Major League Baseball teams are playing sixty-game schedules for the 2020 season. Games are played in empty ball parks, no spectators in attendance.

The San Francisco Giants, and many other teams, are filling the ball park seats with life-size photograph cutouts. For $99, a Giants fan can have a photo representation of her or his self occupying a seat in the grandstand. A purchaser has the option of requesting a seat near a famous Giant (Willie Mays or Willie McCovey, anyone?) or other Bay Area celebrity (Jerry Rice or Jerry Garcia, for examples).

Every other year, fans attending San Francisco Giants night games at PacBell SBC AT&T Oracle Park could always count on the late-inning arrival of hungry seagulls swooping around just above the ball field, anxious for the crowd to leave so they could attack the left-behind food detritus.

No more. The gulls quickly realized no fans means no food and that presumedly are looking elsewhere for gourmet gull food. With no live people or birds, Giants management has done the only sensible thing. High up in the bleachers are cutouts of seagulls. No word on how the birds paid their $99, though.

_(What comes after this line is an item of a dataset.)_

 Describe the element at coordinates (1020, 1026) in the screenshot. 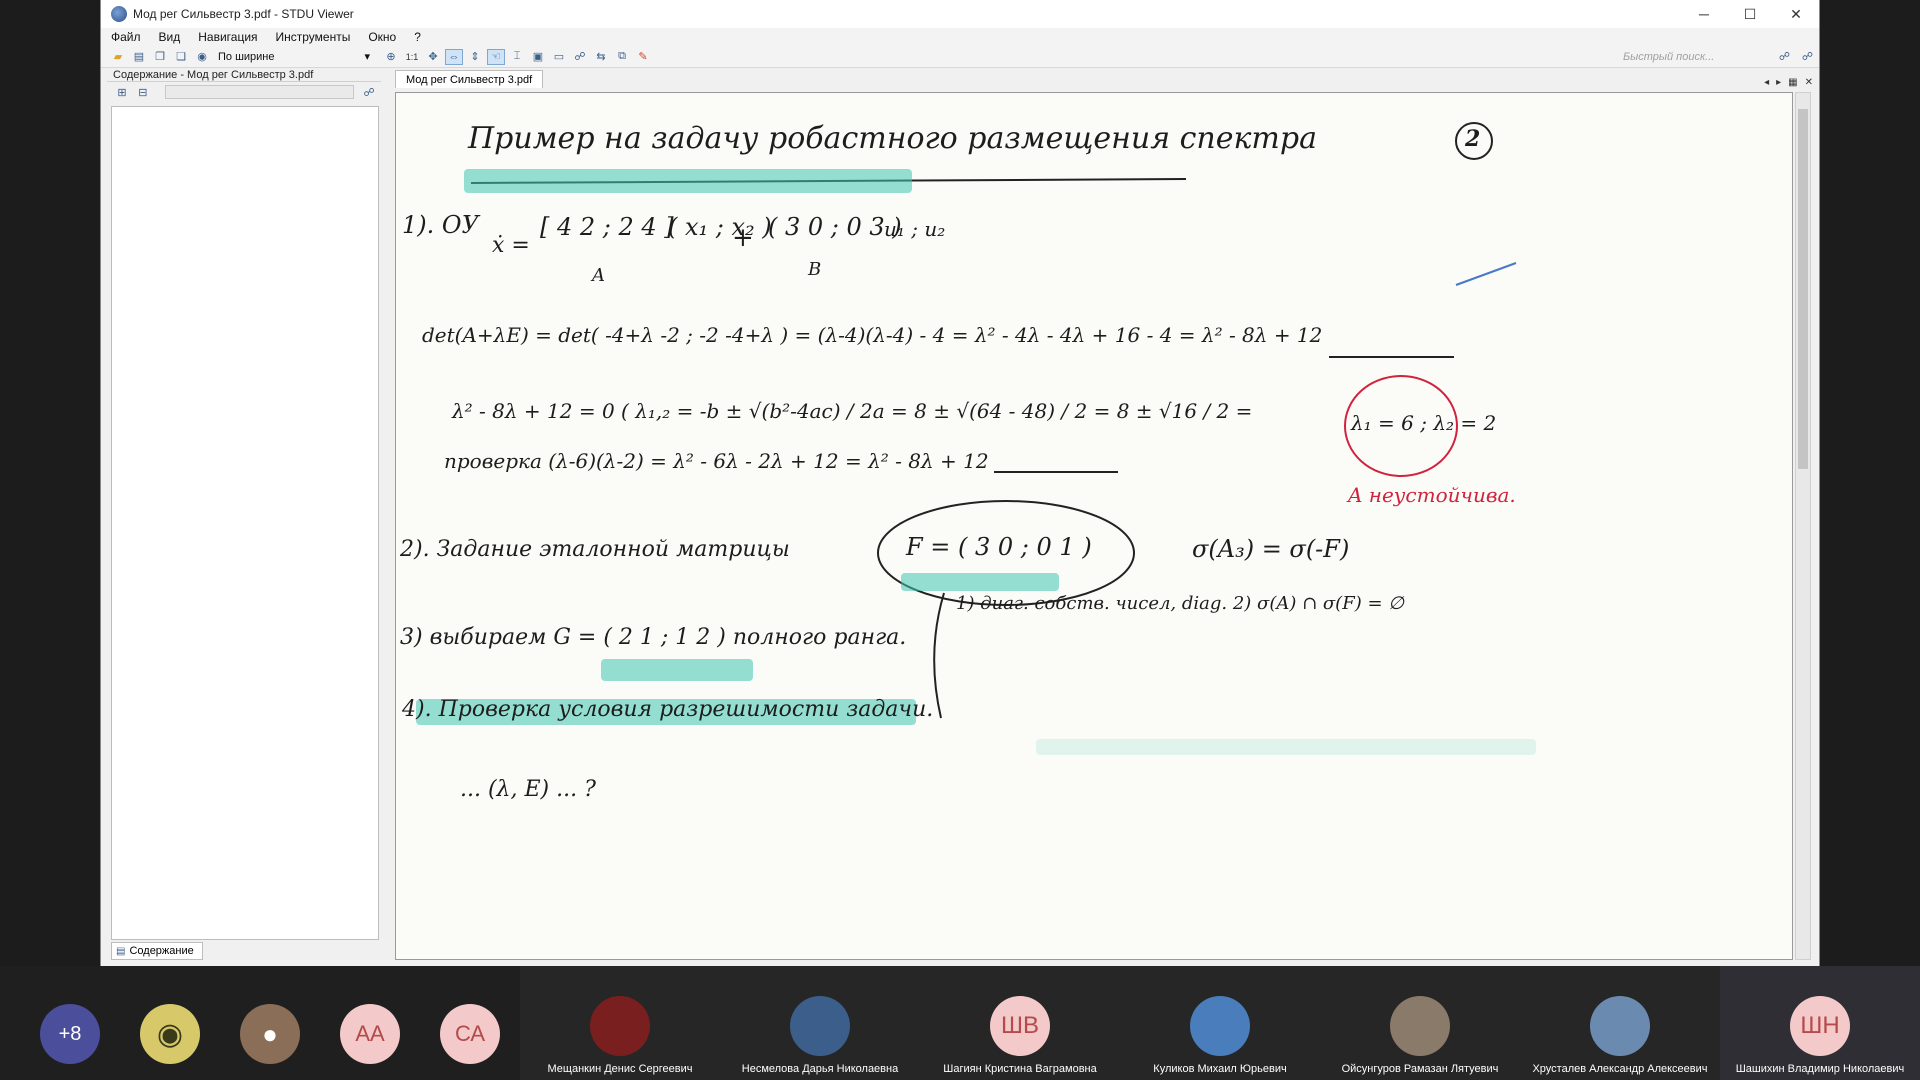

I see `participant-initials: ШВ` at that location.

So far, the Giants appear to be in little danger of playing more than sixty games. Sixteen teams will be in the post-season playoffs; not likely, the Giants will be one of those sixteen.

Opening Day

Anything is possible… for one day anyway. Will the San Francisco Giants continue their year-to-year progress? They finished last season next to last in their division, a marked improvement over 2017 when they had the worst record, not just in their division, not just the National League, but in all of Major League Baseball.

Anything is possible… for one day anyway.

If only the Giants had a Roy Hobbs.

Peanuts and Crackerjack and Seagulls

8th inning – AT&T Park

The seagull habitués of the China Basin corner of San Francisco Bay, where the Giants play, know how to read the scoreboard. When the game gets into the late innings, a few appear, circling McCovey Cove and the right-field bleachers. If a game goes long, they begin to show their annoyance by trespassing into the airspace over the playing field. Fans have been trained to clap and make noise, scaring them away. But only for a few minutes. Extra-inning games are especially infuriating and the birds show their displeasure at being delayed from scavenging leftover ballpark food by flying closer to the field and in greater numbers. When the game finally ends and the crowd finally disperses, the seagulls invade the stands and devour what they consider to be their entitlement.

10th inning – AT&T Park

The Curse of Matt Duffy

The San Francisco Giants were World Series winners in 2010, 2012 and 2014. At the All-Star break, just past the 2016 season midpoint, the Giants were on their way to another even-numbered year championship. They led their division by ten games over the second-place Dodgers, with a record of 57 wins and 33 losses.

Matt Duffy

Then they traded away third baseman Matt Duffy. After trading Duffy, the Giants compiled a record of 30 and 42, clinching a wild-card playoff spot on the last day of the season. Coincidence? I think not.

The Matt Duffy curse continues in 2017. The Giants are battling the Philadelphia Phillies for the worst team in Major League Baseball. Their record since the 2016 All-Star game through the end of July is 70 wins, 109 losses. Giants pitcher from another century, Hall-of-Famer Christy Mathewson, once said, “You can learn little from victory. You can learn everything from defeat.” The Giants are amassing a huge storehouse of knowledge.